Assigned task: Find the line holding "水郡ゆう、朝陽を浴びて (590, 440)" in the entries below. Give it again exactly, along with every line after it up to and including the line holding "ホーム (24, 2518)".

Material for this exercise:
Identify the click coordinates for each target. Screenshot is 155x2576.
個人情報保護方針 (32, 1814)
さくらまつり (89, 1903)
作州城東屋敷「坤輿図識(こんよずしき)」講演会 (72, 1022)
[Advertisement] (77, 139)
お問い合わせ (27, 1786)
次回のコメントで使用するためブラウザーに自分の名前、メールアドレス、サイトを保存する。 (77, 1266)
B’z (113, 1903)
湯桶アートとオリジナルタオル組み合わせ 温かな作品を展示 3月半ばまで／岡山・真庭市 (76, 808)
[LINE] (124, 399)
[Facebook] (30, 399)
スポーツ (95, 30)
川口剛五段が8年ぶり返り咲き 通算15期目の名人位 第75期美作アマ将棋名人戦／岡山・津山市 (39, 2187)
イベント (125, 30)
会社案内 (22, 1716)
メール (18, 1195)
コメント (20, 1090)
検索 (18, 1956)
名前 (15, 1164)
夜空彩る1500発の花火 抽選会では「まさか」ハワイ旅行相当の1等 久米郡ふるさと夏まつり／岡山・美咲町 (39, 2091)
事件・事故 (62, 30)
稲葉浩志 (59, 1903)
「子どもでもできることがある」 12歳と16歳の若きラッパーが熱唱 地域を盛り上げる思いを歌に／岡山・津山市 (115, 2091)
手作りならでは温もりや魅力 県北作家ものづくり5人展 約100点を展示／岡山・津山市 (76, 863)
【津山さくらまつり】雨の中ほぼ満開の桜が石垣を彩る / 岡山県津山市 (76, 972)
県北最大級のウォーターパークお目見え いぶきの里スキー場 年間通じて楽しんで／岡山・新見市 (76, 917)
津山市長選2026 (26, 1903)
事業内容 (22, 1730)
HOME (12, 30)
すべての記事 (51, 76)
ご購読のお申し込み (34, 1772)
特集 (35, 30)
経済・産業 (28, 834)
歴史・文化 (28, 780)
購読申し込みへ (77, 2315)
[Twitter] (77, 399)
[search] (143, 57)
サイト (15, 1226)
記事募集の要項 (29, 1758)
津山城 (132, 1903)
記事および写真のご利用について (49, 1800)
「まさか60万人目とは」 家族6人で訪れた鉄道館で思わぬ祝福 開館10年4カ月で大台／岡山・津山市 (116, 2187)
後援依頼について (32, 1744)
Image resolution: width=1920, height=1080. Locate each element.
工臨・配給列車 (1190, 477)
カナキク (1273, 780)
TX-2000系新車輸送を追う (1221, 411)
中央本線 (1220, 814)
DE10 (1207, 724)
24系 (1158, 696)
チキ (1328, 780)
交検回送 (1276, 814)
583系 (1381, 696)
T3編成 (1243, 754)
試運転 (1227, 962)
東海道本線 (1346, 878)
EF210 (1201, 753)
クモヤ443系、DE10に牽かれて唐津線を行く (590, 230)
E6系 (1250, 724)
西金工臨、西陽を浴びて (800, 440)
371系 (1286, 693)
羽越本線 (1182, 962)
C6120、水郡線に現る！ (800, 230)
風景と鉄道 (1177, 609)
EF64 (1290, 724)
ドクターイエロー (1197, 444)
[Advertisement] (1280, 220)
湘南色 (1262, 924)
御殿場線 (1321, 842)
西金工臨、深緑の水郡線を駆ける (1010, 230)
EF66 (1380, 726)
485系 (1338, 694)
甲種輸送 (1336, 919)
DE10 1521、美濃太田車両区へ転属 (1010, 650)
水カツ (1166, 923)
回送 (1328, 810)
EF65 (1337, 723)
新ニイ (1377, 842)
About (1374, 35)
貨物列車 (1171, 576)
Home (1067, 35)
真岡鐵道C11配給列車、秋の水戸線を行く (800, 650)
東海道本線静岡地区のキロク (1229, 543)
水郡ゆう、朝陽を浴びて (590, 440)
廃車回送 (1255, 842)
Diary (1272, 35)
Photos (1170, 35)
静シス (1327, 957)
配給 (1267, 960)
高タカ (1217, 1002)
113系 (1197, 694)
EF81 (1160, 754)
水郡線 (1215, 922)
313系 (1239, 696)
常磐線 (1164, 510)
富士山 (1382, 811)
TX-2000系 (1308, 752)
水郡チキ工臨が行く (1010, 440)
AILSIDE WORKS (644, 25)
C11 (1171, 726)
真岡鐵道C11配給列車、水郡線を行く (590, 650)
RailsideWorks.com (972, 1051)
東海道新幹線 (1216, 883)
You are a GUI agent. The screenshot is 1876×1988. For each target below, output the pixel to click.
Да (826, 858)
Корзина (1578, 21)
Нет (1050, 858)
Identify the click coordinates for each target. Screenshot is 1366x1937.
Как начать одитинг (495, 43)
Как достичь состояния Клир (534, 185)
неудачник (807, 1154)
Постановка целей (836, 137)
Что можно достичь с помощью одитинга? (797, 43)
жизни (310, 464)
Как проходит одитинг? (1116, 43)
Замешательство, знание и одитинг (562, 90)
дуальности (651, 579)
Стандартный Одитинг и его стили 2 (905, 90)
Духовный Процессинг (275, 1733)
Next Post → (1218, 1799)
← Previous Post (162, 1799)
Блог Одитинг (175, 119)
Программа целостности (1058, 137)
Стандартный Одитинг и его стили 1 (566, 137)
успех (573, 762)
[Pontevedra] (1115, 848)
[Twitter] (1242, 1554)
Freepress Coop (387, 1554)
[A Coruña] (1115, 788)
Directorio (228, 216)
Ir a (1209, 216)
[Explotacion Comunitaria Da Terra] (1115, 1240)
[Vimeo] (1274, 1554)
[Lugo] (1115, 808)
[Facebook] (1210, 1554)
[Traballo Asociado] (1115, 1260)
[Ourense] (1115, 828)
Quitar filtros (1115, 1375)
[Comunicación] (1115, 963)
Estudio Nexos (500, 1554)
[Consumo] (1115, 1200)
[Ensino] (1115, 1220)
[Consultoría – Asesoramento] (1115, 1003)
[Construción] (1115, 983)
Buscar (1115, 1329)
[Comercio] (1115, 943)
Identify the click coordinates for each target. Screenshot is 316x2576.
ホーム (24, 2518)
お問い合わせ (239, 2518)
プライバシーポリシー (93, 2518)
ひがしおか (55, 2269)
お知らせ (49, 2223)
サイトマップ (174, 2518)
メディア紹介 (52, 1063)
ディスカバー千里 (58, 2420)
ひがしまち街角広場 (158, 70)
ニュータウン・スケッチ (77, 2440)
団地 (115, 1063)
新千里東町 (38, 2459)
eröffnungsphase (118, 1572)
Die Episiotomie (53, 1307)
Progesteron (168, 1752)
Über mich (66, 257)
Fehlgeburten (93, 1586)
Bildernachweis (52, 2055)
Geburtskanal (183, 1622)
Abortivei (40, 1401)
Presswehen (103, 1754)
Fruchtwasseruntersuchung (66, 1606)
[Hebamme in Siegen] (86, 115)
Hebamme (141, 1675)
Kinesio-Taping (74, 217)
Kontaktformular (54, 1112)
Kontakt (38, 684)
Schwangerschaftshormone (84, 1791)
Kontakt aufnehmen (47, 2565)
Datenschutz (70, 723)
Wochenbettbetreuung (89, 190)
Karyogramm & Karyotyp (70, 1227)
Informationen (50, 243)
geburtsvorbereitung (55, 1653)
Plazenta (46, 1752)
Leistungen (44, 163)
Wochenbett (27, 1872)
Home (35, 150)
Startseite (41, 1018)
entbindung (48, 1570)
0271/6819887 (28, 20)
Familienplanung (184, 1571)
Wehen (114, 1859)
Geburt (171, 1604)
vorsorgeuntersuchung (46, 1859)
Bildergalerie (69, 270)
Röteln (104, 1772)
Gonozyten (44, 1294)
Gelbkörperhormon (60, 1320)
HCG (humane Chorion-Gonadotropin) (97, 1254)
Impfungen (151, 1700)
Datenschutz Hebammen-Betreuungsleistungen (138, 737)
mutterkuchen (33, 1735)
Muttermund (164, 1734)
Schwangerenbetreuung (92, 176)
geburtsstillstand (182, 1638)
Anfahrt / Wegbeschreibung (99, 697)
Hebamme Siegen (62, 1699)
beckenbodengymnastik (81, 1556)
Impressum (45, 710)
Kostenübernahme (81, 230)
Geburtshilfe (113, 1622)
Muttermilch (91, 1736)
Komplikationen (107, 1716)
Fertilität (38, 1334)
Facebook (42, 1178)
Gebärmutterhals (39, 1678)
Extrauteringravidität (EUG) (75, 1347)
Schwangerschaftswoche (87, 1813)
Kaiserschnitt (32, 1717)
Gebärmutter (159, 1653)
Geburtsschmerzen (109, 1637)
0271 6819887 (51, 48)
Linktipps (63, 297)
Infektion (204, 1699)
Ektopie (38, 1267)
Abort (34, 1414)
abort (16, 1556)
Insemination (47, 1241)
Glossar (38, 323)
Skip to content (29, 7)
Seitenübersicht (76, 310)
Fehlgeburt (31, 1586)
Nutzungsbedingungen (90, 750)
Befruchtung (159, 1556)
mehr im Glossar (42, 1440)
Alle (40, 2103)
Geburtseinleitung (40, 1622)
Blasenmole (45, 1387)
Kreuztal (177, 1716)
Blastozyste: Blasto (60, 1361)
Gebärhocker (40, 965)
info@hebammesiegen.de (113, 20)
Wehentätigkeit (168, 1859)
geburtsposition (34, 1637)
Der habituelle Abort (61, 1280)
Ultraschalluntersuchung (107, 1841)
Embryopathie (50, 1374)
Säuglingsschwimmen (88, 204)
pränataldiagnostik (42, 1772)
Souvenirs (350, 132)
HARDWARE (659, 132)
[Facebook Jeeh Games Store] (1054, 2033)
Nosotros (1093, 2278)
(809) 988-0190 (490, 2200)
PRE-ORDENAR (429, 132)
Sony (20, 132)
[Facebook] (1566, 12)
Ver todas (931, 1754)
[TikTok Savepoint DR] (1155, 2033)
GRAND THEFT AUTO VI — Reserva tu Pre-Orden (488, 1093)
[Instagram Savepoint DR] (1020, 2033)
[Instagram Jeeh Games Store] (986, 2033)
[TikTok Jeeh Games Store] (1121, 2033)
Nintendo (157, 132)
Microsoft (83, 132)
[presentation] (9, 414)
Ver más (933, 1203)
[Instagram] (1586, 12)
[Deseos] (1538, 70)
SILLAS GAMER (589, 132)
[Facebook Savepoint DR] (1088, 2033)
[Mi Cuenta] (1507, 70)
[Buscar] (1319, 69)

Reply:
水郡ゆう、朝陽を浴びて (590, 440)
廃車回送 (1255, 842)
Diary (1272, 35)
Photos (1170, 35)
静シス (1327, 957)
配給 (1267, 960)
高タカ (1217, 1002)
113系 (1197, 694)
EF81 (1160, 754)
水郡線 (1215, 922)
313系 (1239, 696)
常磐線 (1164, 510)
富士山 (1382, 811)
TX-2000系 (1308, 752)
水郡チキ工臨が行く (1010, 440)
AILSIDE WORKS (644, 25)
C11 (1171, 726)
真岡鐵道C11配給列車、水郡線を行く (590, 650)
RailsideWorks.com (972, 1051)
東海道新幹線 (1216, 883)
You are a GUI agent. The screenshot is 1876×1988. For each target below, output the pixel to click.
Да (826, 858)
Корзина (1578, 21)
Нет (1050, 858)
Identify the click coordinates for each target. Screenshot is 1366x1937.
Как начать одитинг (495, 43)
Как достичь состояния Клир (534, 185)
неудачник (807, 1154)
Постановка целей (836, 137)
Что можно достичь с помощью одитинга? (797, 43)
жизни (310, 464)
Как проходит одитинг? (1116, 43)
Замешательство, знание и одитинг (562, 90)
дуальности (651, 579)
Стандартный Одитинг и его стили 2 (905, 90)
Духовный Процессинг (275, 1733)
Next Post → (1218, 1799)
← Previous Post (162, 1799)
Блог Одитинг (175, 119)
Программа целостности (1058, 137)
Стандартный Одитинг и его стили 1 (566, 137)
успех (573, 762)
[Pontevedra] (1115, 848)
[Twitter] (1242, 1554)
Freepress Coop (387, 1554)
[A Coruña] (1115, 788)
Directorio (228, 216)
Ir a (1209, 216)
[Explotacion Comunitaria Da Terra] (1115, 1240)
[Vimeo] (1274, 1554)
[Lugo] (1115, 808)
[Facebook] (1210, 1554)
[Traballo Asociado] (1115, 1260)
[Ourense] (1115, 828)
Quitar filtros (1115, 1375)
[Comunicación] (1115, 963)
Estudio Nexos (500, 1554)
[Consumo] (1115, 1200)
[Ensino] (1115, 1220)
[Consultoría – Asesoramento] (1115, 1003)
[Construción] (1115, 983)
Buscar (1115, 1329)
[Comercio] (1115, 943)
Identify the click coordinates for each target. Screenshot is 316x2576.
ホーム (24, 2518)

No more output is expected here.